Mittlerweile gibt es einige Statistiken zu Bitcoins Lightning-Netzwerk. Ihnen zufolge bleibt Lightning sehr weit unter den Erwartungen. Hatten all die Nörgler und Skeptiker doch recht? Und wird es Zeit für die Bitcoin-Community, loszulassen, auch wenn es weh tut?

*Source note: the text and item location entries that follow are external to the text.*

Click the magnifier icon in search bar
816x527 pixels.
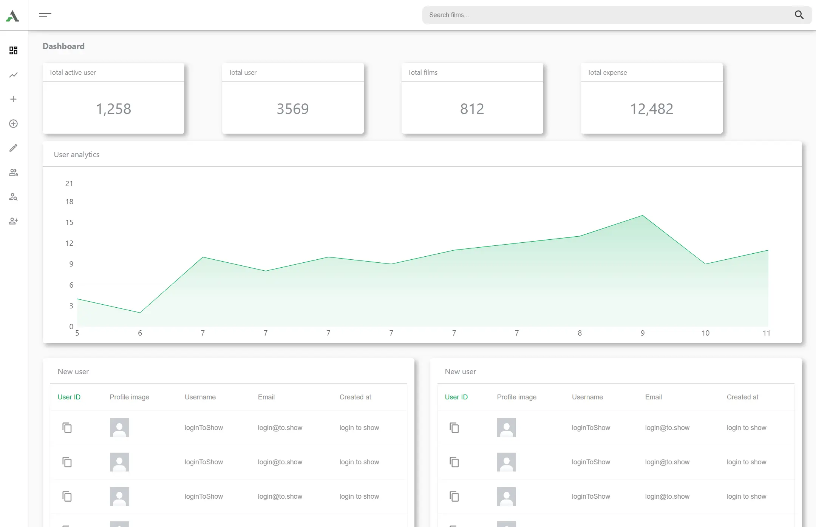[x=799, y=15]
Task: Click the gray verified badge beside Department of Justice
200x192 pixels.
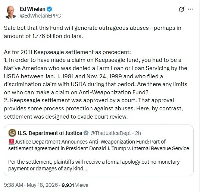Action: (x=86, y=133)
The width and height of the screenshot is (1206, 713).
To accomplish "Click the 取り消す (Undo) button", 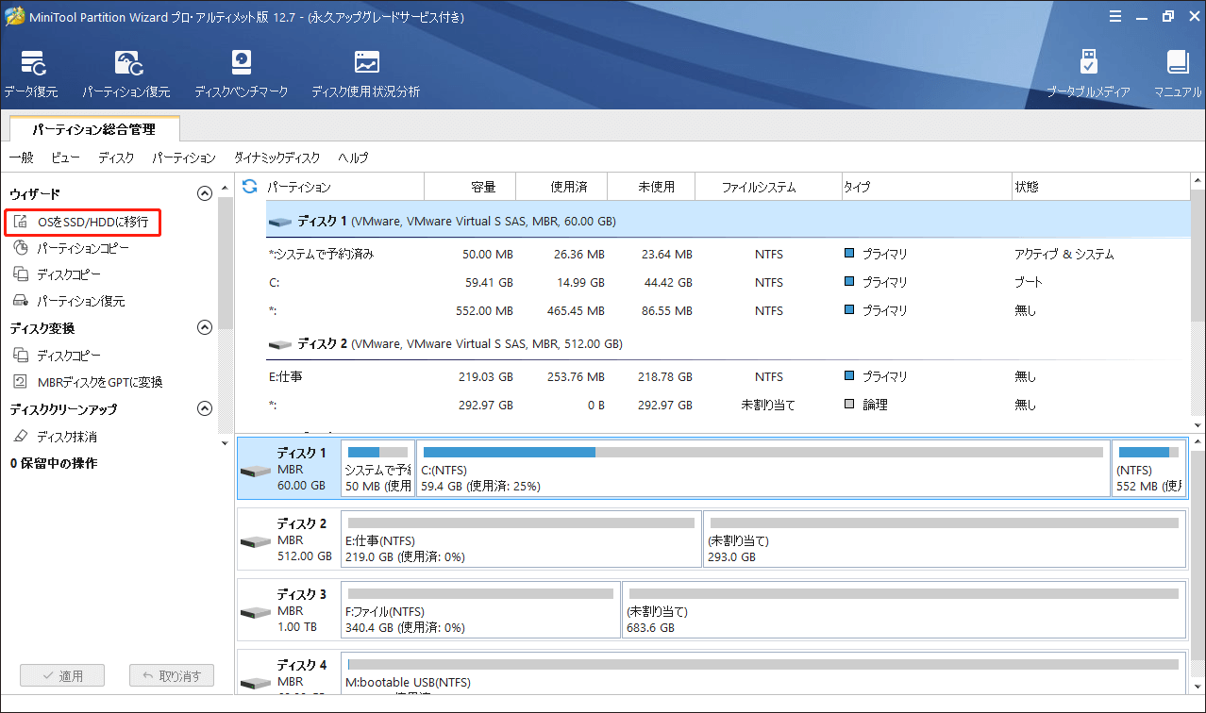I will 171,674.
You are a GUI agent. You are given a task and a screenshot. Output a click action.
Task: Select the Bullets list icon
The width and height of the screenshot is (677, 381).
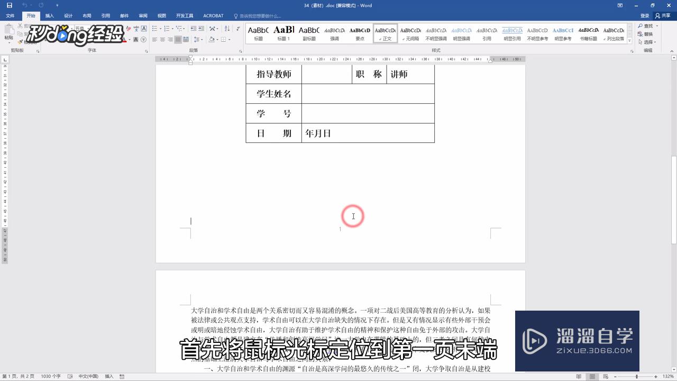point(154,29)
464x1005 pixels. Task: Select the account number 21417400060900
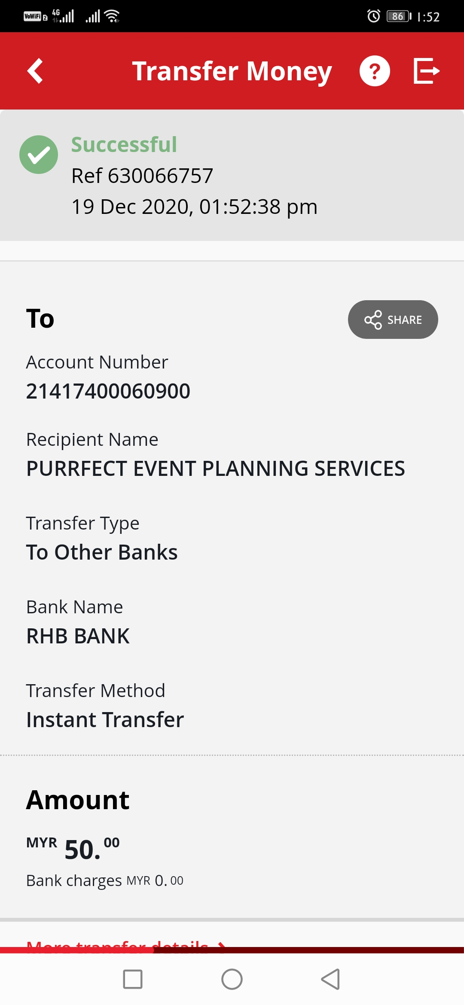tap(108, 391)
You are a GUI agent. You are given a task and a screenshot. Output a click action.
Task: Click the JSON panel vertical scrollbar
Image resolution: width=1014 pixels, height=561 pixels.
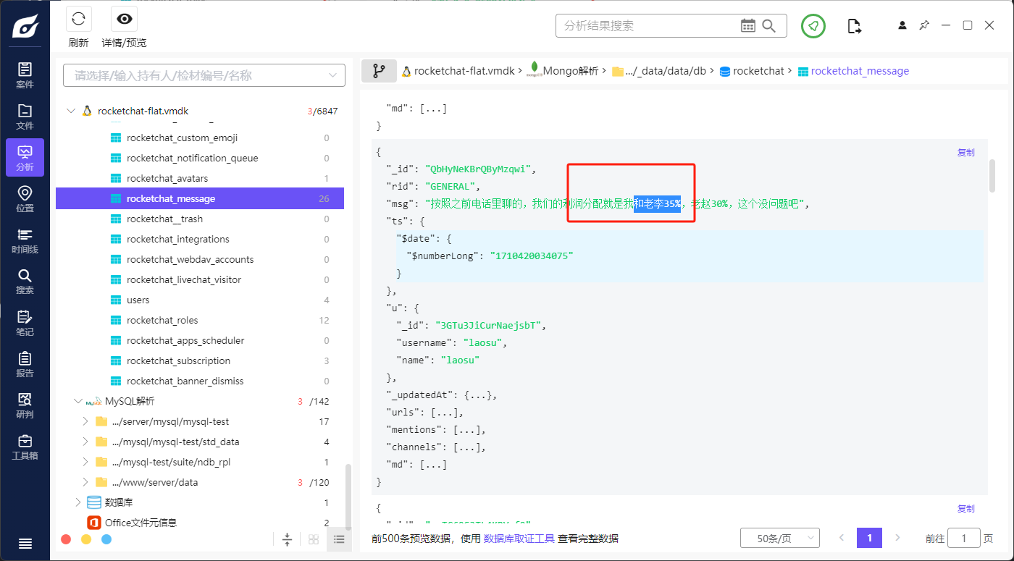click(x=992, y=177)
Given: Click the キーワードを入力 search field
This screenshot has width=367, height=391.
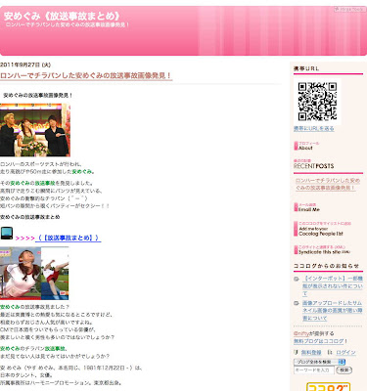Looking at the screenshot, I should click(314, 370).
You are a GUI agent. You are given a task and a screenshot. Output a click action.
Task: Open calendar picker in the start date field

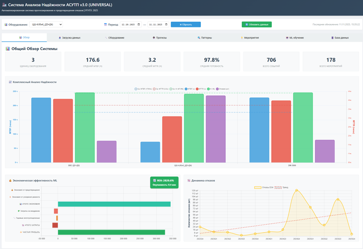pos(139,25)
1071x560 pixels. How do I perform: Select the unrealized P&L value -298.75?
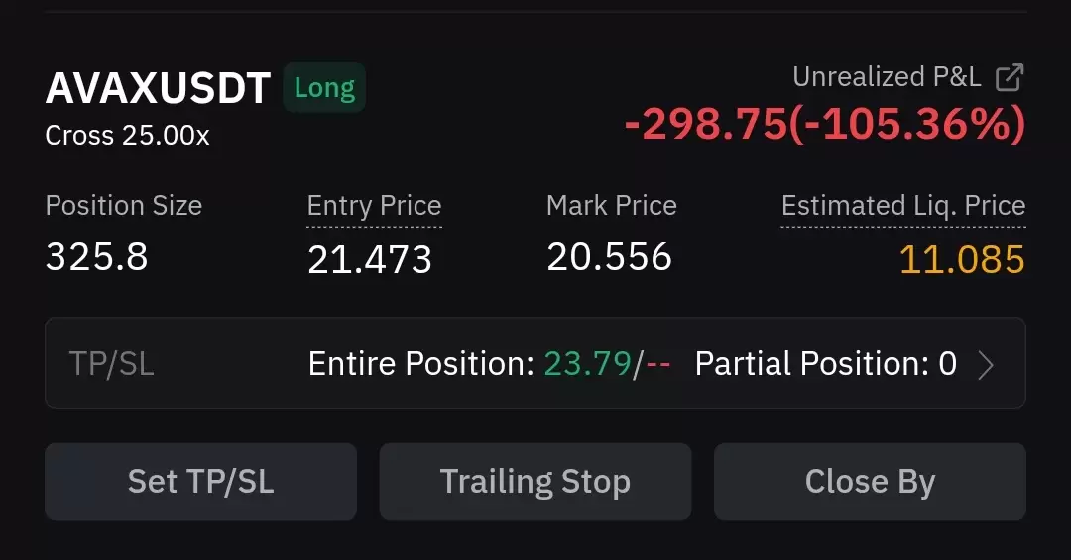pos(706,124)
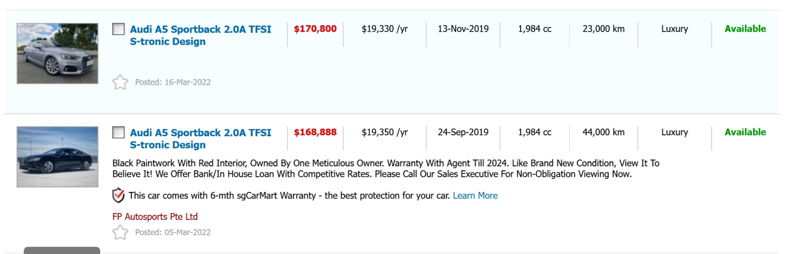
Task: Open the Audi A5 Sportback title priced $170,800
Action: 200,35
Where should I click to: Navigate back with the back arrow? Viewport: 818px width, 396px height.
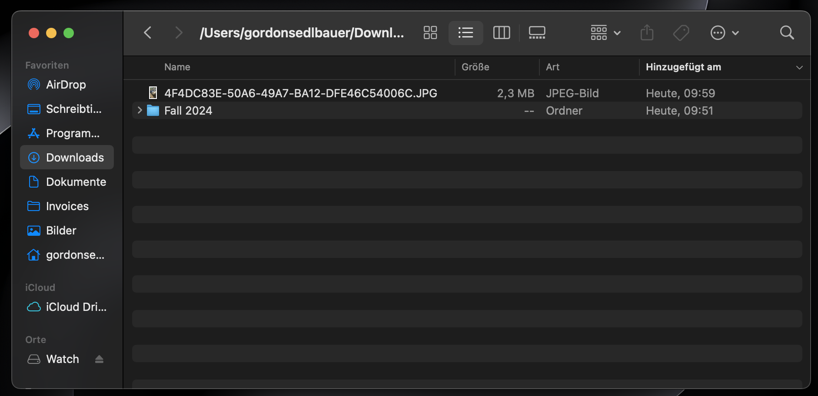point(147,33)
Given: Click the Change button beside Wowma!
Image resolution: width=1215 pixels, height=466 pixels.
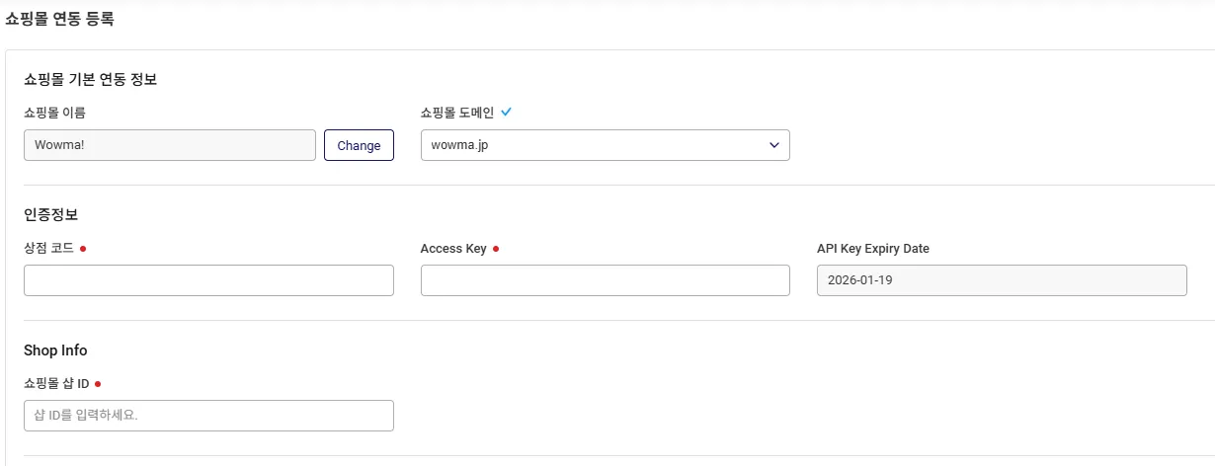Looking at the screenshot, I should point(359,145).
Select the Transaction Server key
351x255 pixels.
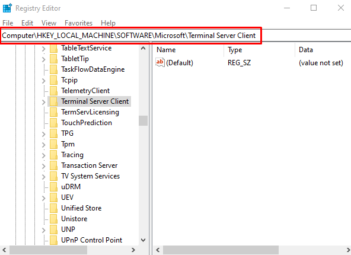tap(90, 165)
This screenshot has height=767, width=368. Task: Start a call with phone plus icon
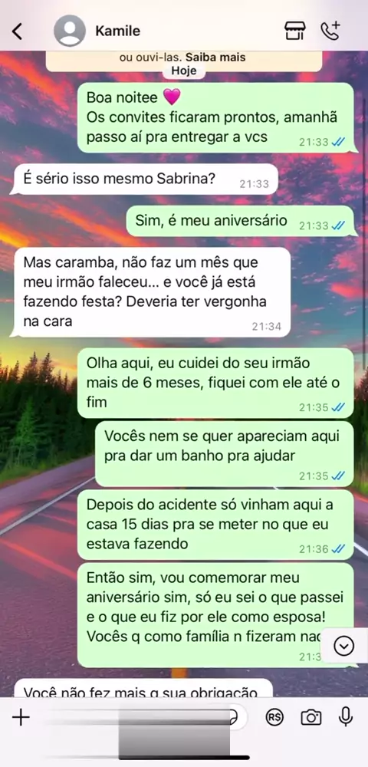click(x=331, y=31)
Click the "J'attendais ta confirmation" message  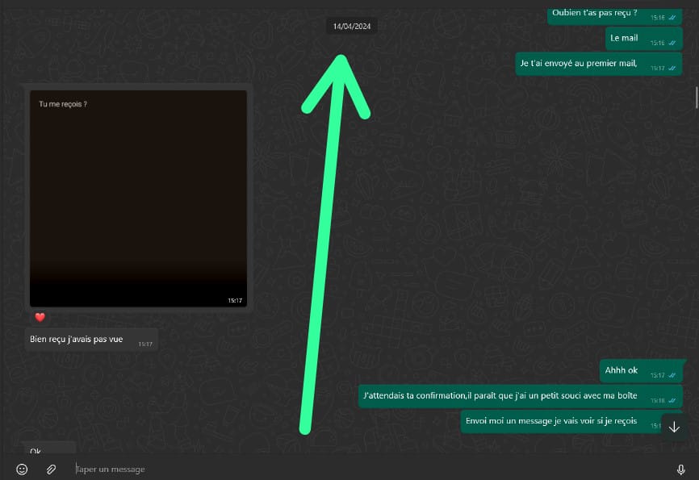click(500, 396)
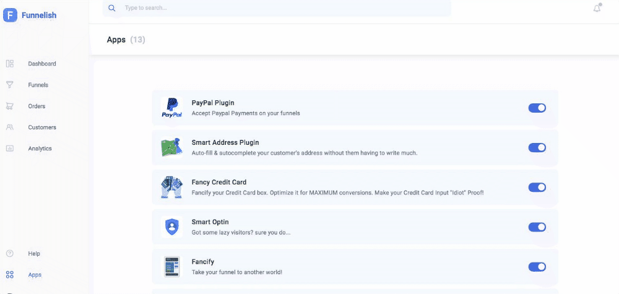Click the Smart Address Plugin map icon
The image size is (619, 294).
tap(171, 147)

Im Februar 2018, also vor gut fünf Jahren, gingen die ersten Lightning-Knoten live. Seitdem wächst und gedeiht das Lightning-Netzwerk, wird die Bitcoin-Szene nicht müde, zu erklären: Das “das weltbeste Zahlungssystem” erreicht unaufhaltbar Börse um Börse und Zahlungsanbieter um Zahlungsanbiete, läuft an den Kaffeetheken von Bitcoin-Konferenzen wie geschmiert, wartet in immer mehr Kneipen, Bars und Läden auf, und die internationalen Zahlungen, von El Salvador über Nigeria bis Simbabwe, finden dank Lightning blitzschnell und fast kostenlos statt während … — Stopp!

Das klingt schön, ist aber Marketing und Wunschdenken. Mit der Wirklichkeit hat dies alles nicht viel zu tun. Wir haben nun, nach fünf Jahren, einige Statistiken zu Lightning. Und keine von ihnen bestätigt diese Story.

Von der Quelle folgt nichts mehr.